- _Partes do exercício_
**A.** Reproduza do texto sobre a Cannabis medicinal tudo o que vai de "No Brasil, não" até "pedidos de pacientes.".
**B.** Reescreva em forma de lista, sem perder os fatos principais, o parágrafo do texto sobre a Cannabis medicinal que começa com "Na avaliação do historiador".
**C.** Responda com base no texto sobre a Cannabis medicinal:
(i) Em que universidade Jean Marcel Carvalho França é professor?
(ii) Segundo o historiador, o que acontece com o tráfico quando há plantio legalizado, controlado e com fins medicinais e científicos?
(iii) O que a Anvisa libera a partir de pedidos de pacientes?

- _Trecho de origem_
__________

Na avaliação do historiador Jean Marcel Carvalho França, os debates sobre a legalização da Cannabis medicinal têm avançado pouco no Brasil por causa de preconceitos. França, que é professor da Universidade Estadual Paulista (Unesp) e autor do livro História da Maconha no Brasil (Editora Jandaíra), lembra que se construiu no passado a visão negativa da Cannabis como uma droga de pessoas pobres e negras que leva à vadiagem, a transtornos psíquicos e a comportamentos criminosos. Esse estigma impulsionou o proibicionismo e permanece, ainda que cada vez menos, diz França, prejudicando os doentes que precisam das substâncias terapêuticas da erva.
— A maconha ajuda a financiar o crime organizado e está ligada à violência. Nas discussões a serem feitas, é preciso mostrar que se pode, sim, retirar a Cannabis do circuito do crime. Quando há plantio legalizado, controlado e com fins medicinais e científicos, o tráfico perde terreno, e a vida de doentes, médicos e pesquisadores fica mais fácil — afirma o historiador.
No Brasil, não há regulamentação para o plantio da erva e a produção de medicamentos, atividades que não são autorizadas. A Agência Nacional de Vigilância Sanitária (Anvisa) libera a importação controlada de remédios a partir de pedidos de pacientes.

__________

- _Dados fornecidos_
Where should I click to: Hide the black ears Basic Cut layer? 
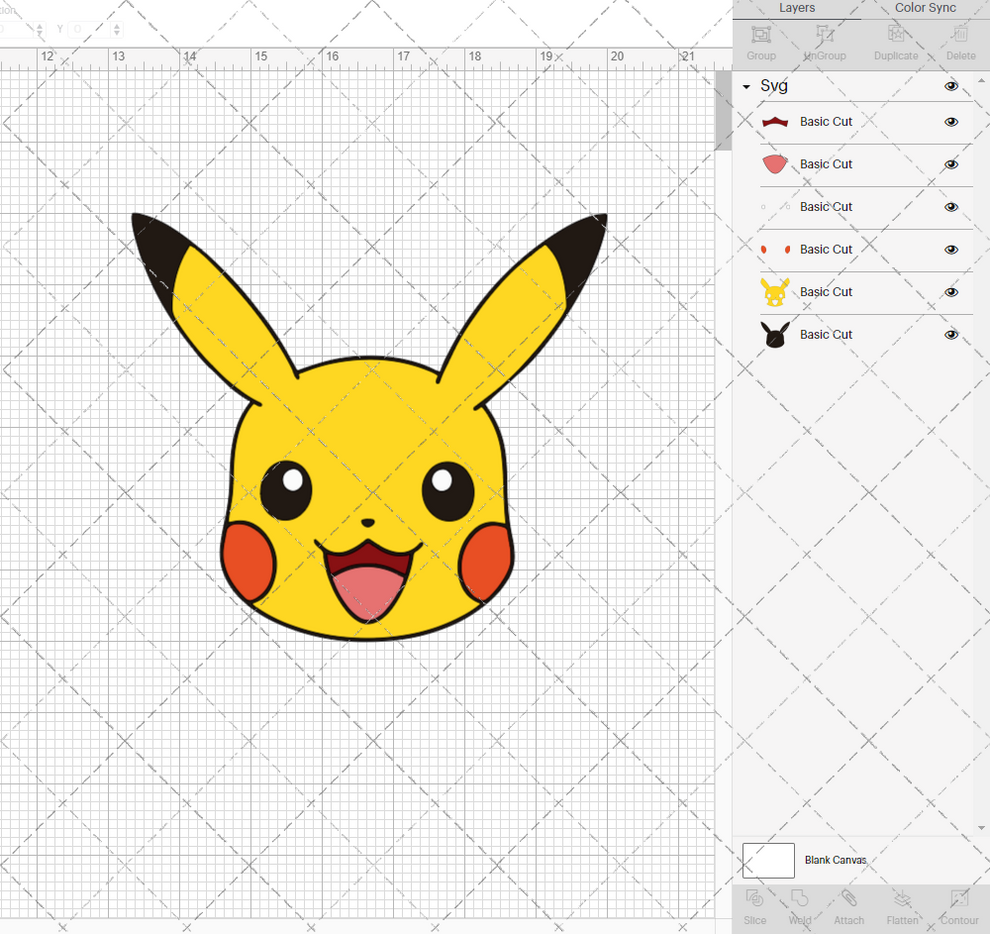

__________

- _Resultados em ordem_
**A.**
No Brasil, não há regulamentação para o plantio da erva e a produção de medicamentos, atividades que não são autorizadas. A Agência Nacional de Vigilância Sanitária (Anvisa) libera a importação controlada de remédios a partir de pedidos de pacientes.

**B.**
- O historiador Jean Marcel Carvalho França é professor da Unesp e autor de História da Maconha no Brasil. Para ele, o debate sobre a legalização da Cannabis medicinal avança pouco no Brasil por causa de preconceitos.
- No passado, construiu-se a visão da Cannabis como droga de pessoas pobres e negras, ligada à vadiagem, a transtornos psíquicos e a comportamentos criminosos.
- Esse estigma impulsionou o proibicionismo. Ainda persiste, embora cada vez menos, e prejudica os doentes que precisam das substâncias terapêuticas da erva.

**C.**
(i) Na Universidade Estadual Paulista (Unesp).
(ii) O tráfico perde terreno.
(iii) A importação controlada de remédios.